Assets - Liabilities = capital/equity
Assets = Capital/ equity + liabilities
Assets - Liabilities = capital + profit - drawings
Income and expenses
Income = money flowing into a business during the accounting period
Revenue income = Buying and selling goods or services in the normal course of business
Capital income = Sales of non current assets of the business
Expenses = Money flowing out of the business during the accounting period
Revenue expenses = Buying and selling for the purpose of profit.
Capital expense = Purchase of non current assets.
Each account in the ledgers has their own T accounts
If your paying £800 rent then you would have to debit the rent account and credit the bank account simulanteously therefore double entry.
What 2 points identify if the trial balance does not balance?
-One or both sides of the trial balance have been added up incorrectly
-There is an error in the posting of the double entry to the ledgers.
What 3 things contribute to make up the Dr side of the VAT control account
Purchase Day book input VAT
Petty cash expenses input VAT
Paid to HMRC
What 3 things contribute to make up the Cr side of the VAT control account
Sales Day book output VAT
Cash Sales Output VAT
Refund from HMRC
What is the main procedure before any item of capital expenditure is committed?

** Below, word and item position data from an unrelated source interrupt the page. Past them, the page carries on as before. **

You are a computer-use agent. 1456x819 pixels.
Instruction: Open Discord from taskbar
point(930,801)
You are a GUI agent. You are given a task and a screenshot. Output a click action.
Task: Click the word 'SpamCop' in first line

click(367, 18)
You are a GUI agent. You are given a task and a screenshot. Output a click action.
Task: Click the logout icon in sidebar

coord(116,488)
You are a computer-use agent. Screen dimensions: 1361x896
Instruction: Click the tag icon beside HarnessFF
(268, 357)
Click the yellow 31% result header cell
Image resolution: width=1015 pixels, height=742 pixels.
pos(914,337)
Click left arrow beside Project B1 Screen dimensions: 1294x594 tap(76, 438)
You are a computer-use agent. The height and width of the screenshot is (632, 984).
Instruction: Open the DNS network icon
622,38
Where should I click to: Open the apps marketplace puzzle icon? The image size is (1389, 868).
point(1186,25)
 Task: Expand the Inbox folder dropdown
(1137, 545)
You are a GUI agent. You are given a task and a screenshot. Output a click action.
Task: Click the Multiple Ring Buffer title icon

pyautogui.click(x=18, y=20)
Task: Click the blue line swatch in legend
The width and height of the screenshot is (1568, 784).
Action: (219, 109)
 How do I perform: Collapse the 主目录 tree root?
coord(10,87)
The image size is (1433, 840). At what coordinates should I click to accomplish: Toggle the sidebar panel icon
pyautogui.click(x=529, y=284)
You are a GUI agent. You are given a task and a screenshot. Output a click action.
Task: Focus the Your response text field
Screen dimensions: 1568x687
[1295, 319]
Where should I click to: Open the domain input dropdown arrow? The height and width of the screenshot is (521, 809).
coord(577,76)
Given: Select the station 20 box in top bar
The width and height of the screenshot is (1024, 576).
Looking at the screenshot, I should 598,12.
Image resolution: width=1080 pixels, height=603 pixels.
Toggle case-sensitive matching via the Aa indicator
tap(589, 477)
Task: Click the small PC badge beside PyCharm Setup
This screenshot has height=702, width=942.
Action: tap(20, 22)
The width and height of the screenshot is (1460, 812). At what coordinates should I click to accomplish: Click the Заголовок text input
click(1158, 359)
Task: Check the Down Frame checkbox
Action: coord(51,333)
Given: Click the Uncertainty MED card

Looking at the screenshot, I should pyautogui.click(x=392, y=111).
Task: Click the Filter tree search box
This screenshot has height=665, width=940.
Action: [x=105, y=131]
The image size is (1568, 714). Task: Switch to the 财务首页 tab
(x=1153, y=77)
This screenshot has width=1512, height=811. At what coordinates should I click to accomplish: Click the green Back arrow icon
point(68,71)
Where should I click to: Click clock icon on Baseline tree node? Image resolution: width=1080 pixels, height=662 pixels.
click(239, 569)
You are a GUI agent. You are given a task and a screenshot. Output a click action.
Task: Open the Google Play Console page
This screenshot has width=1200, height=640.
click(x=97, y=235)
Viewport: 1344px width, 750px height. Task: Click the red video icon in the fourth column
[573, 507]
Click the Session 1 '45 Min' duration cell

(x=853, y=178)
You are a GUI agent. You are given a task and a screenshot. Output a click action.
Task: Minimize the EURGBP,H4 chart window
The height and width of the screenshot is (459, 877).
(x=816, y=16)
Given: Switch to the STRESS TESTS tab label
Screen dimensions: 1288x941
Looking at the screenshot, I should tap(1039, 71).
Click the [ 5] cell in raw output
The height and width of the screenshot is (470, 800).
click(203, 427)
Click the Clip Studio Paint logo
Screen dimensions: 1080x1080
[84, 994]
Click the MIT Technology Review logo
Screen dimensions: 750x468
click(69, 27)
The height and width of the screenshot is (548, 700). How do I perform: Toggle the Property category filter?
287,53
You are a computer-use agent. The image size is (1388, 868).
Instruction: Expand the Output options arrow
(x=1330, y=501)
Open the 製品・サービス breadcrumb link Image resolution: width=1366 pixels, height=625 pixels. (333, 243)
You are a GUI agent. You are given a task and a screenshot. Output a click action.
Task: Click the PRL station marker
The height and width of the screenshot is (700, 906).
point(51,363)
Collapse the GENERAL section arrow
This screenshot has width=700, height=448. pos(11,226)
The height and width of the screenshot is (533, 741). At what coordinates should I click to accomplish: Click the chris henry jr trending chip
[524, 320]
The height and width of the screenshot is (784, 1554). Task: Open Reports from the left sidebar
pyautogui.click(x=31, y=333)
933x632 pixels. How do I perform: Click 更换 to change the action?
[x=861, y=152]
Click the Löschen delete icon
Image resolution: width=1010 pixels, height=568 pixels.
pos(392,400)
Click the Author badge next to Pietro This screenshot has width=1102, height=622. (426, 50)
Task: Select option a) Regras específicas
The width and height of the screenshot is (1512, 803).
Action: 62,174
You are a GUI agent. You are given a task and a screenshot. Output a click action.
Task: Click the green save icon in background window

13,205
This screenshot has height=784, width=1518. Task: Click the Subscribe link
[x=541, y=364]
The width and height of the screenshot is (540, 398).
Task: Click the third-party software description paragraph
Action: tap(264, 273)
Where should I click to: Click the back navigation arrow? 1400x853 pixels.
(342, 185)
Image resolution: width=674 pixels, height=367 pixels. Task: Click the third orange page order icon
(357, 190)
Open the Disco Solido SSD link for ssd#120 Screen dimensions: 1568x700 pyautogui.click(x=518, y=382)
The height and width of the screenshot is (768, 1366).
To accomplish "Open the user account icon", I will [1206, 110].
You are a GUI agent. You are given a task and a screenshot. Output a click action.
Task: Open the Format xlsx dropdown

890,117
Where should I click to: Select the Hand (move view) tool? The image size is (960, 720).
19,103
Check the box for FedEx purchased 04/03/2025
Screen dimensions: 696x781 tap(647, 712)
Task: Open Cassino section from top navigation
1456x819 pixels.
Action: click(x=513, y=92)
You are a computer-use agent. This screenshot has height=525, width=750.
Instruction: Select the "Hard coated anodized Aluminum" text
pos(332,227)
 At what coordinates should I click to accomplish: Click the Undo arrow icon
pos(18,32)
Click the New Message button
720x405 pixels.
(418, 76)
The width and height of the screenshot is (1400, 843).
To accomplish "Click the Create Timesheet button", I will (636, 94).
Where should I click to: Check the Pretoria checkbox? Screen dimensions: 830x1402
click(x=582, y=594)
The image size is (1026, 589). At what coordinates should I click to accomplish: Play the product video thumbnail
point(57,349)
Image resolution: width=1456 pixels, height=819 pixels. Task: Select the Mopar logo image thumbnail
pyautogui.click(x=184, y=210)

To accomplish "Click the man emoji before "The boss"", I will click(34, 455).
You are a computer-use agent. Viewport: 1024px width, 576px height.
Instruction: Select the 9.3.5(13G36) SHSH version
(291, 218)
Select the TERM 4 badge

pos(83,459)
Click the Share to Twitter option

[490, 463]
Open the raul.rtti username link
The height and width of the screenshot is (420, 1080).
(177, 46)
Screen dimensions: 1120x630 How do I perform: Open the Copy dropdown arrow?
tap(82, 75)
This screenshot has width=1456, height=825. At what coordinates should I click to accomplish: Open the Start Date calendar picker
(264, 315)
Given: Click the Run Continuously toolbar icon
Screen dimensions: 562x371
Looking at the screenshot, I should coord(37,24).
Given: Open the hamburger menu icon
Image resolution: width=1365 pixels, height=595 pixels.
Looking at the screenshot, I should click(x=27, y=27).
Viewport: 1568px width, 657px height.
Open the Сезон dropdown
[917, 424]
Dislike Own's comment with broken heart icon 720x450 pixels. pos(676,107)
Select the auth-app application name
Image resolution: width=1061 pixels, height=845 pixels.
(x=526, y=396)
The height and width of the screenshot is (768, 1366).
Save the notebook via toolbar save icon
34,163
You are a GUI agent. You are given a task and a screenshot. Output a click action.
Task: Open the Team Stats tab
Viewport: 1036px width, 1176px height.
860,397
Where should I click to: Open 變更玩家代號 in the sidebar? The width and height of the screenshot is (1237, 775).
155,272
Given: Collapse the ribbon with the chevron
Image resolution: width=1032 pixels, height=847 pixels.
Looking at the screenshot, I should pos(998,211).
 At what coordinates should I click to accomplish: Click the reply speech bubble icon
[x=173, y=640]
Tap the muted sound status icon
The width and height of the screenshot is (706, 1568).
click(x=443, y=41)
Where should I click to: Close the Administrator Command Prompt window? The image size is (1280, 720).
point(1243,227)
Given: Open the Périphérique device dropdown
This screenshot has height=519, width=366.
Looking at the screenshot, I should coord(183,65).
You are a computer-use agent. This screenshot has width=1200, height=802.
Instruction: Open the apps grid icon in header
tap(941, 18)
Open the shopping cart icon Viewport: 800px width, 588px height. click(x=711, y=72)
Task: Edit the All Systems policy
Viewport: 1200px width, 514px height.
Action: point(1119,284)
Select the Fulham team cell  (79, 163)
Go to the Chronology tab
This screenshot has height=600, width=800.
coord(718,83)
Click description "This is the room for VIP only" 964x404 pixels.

Authorisation of capital expenditure by an appropriate person within the organisation
It can have a detrimental impact on the cash flow of a business
What are the main methods of acquiring non current assets?
-Cash purchase: can be cash or cheque
-Hire purchase: whereby the cost of the asset is financed by a loan
-Loan: bank loan which is repaid in fixed monthly payments
-Overdraft: bank overdraft
-Finance Lease: allows use of asset but finance company retains ownership
-Part Exchange: turning in old assets to reduce overall cost of new asset
When can subsequent expenditure be allowed?
-If it enhances the value of the asset
-If it is a major overhaul or inspection of the asset
-If a major component of the asset is replaced or restored
What is the accruals principle of accounting?
The accruals concept states that costs incurred in a period should be matched with the income in the same period
This means that some of the non current assets should be charged to the SPL for the year the asset is used.
What is the diminishing balance method?
When the value of the asset within the accounts is reduced by a percentage which is specified by the company itself
E.g. depreciation value is 25%, you take 25% away from the balance at the end of each year.